Hagel Postpones Decision on 2008 Bid
Monday, March 12, 2007; 12:46 PM
Sen. Chuck Hagel (R-Neb.) postponed a final decision on a presidential bid today and again declined to rule out the possibility that he would run as an independent.
"In making this announcement, I believe there will still be political options open to me at a later date," Hagel said at a news conference this morning in Omaha. "I cannot control that, and I do not worry about it."
The announcement, which was billed by Hagel and his staff as a definitive answer to questions about his political future, left far more questions than answers.
Hagel offered no insight into whether a presidential candidacy would preclude a run for a third Senate term, saying only that he would continue to raise money for both his Senate campaign committee and his political action committee.
If Hagel opts not to run for the Senate again, Republicans believe Secretary of Agriculture Mike Johanns would be their strongest candidate to hold the seat. Johanns served as the governor of Nebraska from 1998 until 2005. Democrats would likely turn to Omaha Mayor Mike Fahey, who has said he would be interested in a run if Hagel retires.

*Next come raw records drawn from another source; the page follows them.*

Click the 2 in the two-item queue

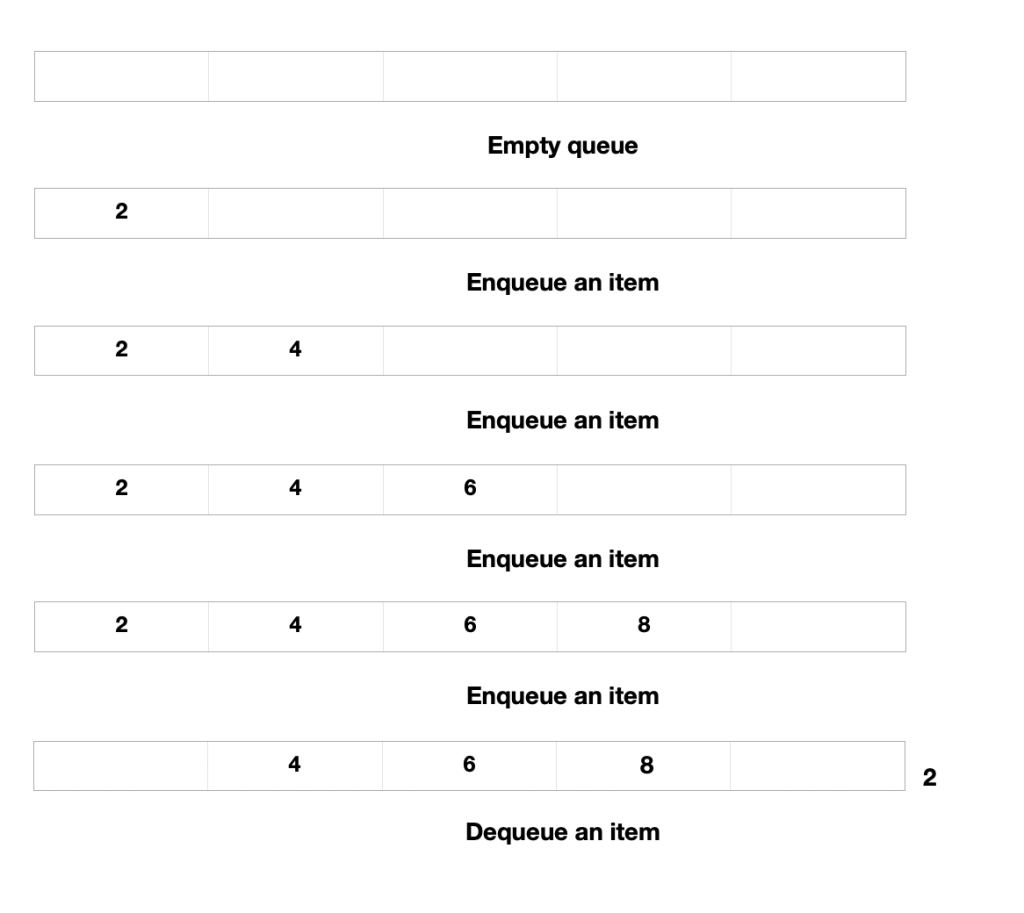pyautogui.click(x=122, y=350)
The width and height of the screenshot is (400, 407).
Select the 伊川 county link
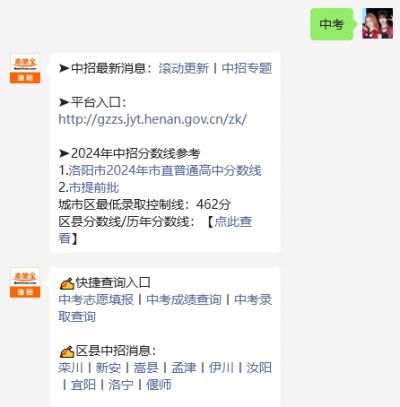(221, 368)
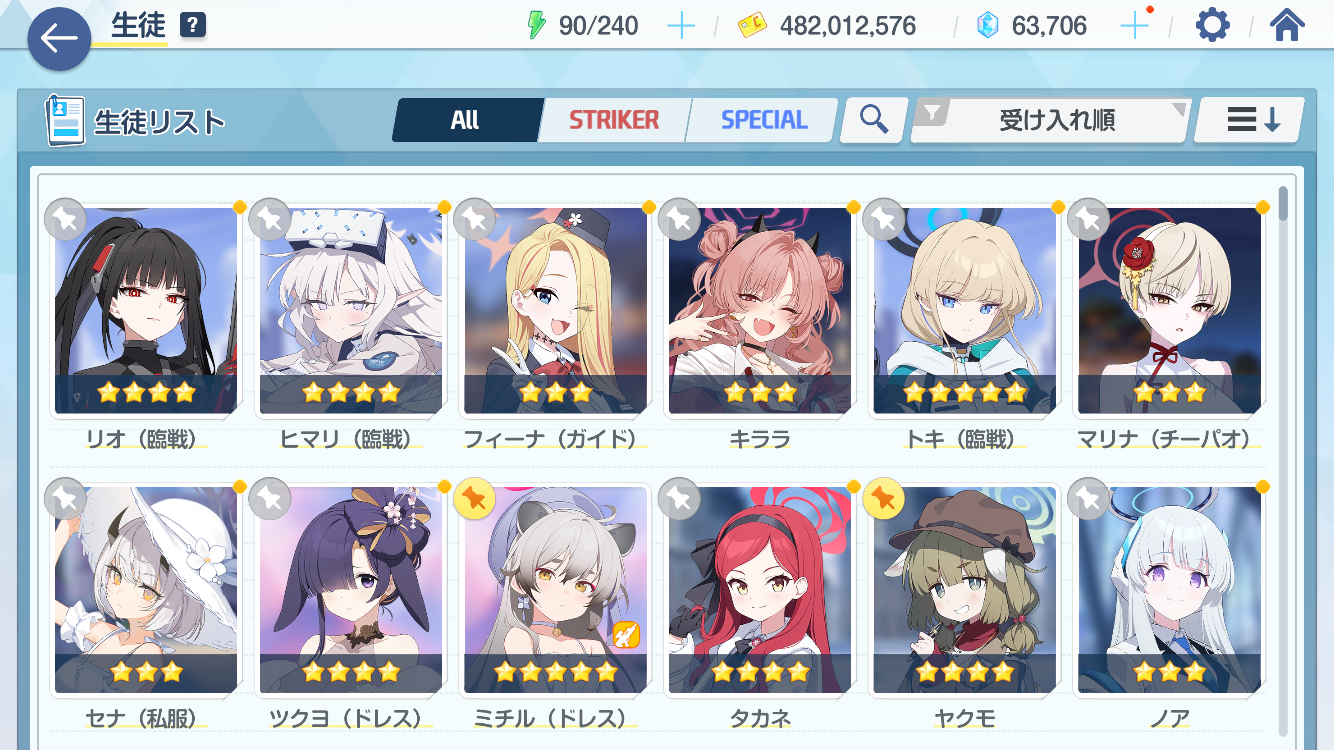This screenshot has width=1334, height=750.
Task: Open the settings gear icon
Action: (x=1213, y=25)
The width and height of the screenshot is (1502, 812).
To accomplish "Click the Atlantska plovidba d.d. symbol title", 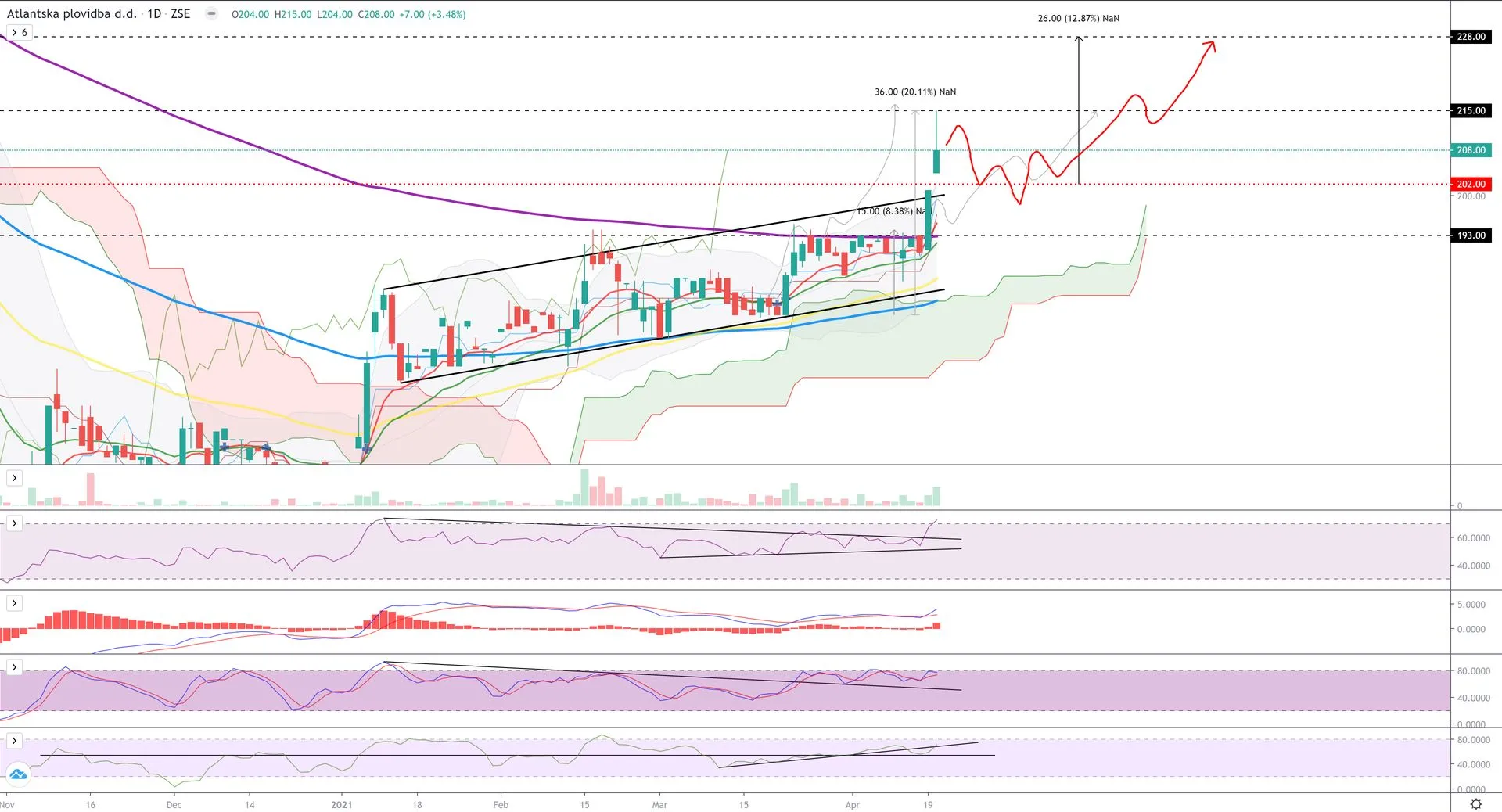I will pyautogui.click(x=71, y=14).
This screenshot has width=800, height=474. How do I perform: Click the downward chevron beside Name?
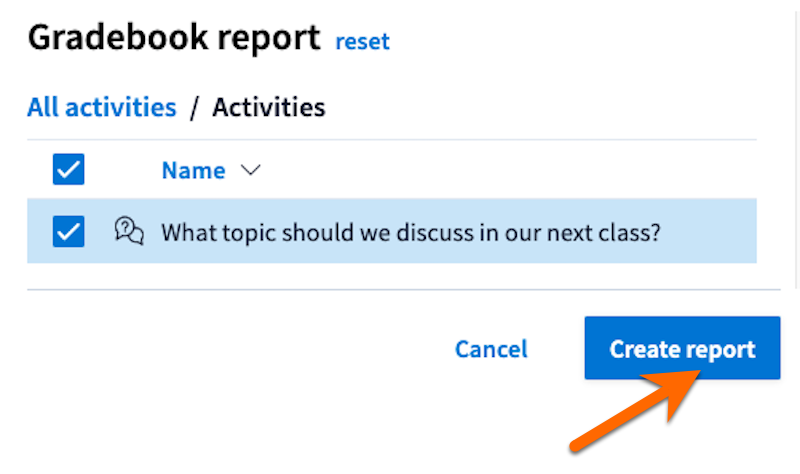click(x=251, y=170)
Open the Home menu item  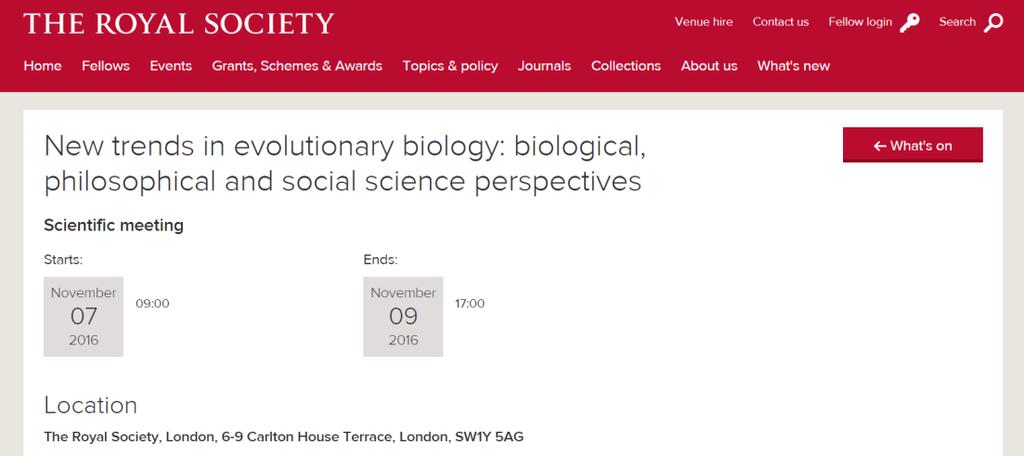[42, 66]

Rhetorically, at least, Hagel sounded the part of a presidential candidate this morning. He opened his remarks by declaring that "America stands at a historic crossroads in its history" and adding: "America's response to the challenges and opportunities that confront us today will define our future."
If he decided to run, Hagel would instantly become the most prominent voice in the GOP field in opposition to President Bush's handling of the war in Iraq.
And Hagel, who has refused to rule out a run as an independent, stoked those flames again today, repeatedly emphasizing that he believed American politics were going through a sea change.
"We are experiencing a political reorientation, a redefining and moving toward a new political center of gravity," said Hagel. "This movement is bigger than both parties."
While Hagel put his presidential hopes on hold for the time being, former senator Fred Thompson (R-Tenn.) on Sunday acknowledged the possibility that he might run for national office in 2008.
"I'm giving some thought to it, going to leave the door open," Thompson said on Fox News Channel Sunday.
Thompson served in the Senate from 1994 to 2003. He is a well-known actor who currently stars in "Law and Order" on NBC.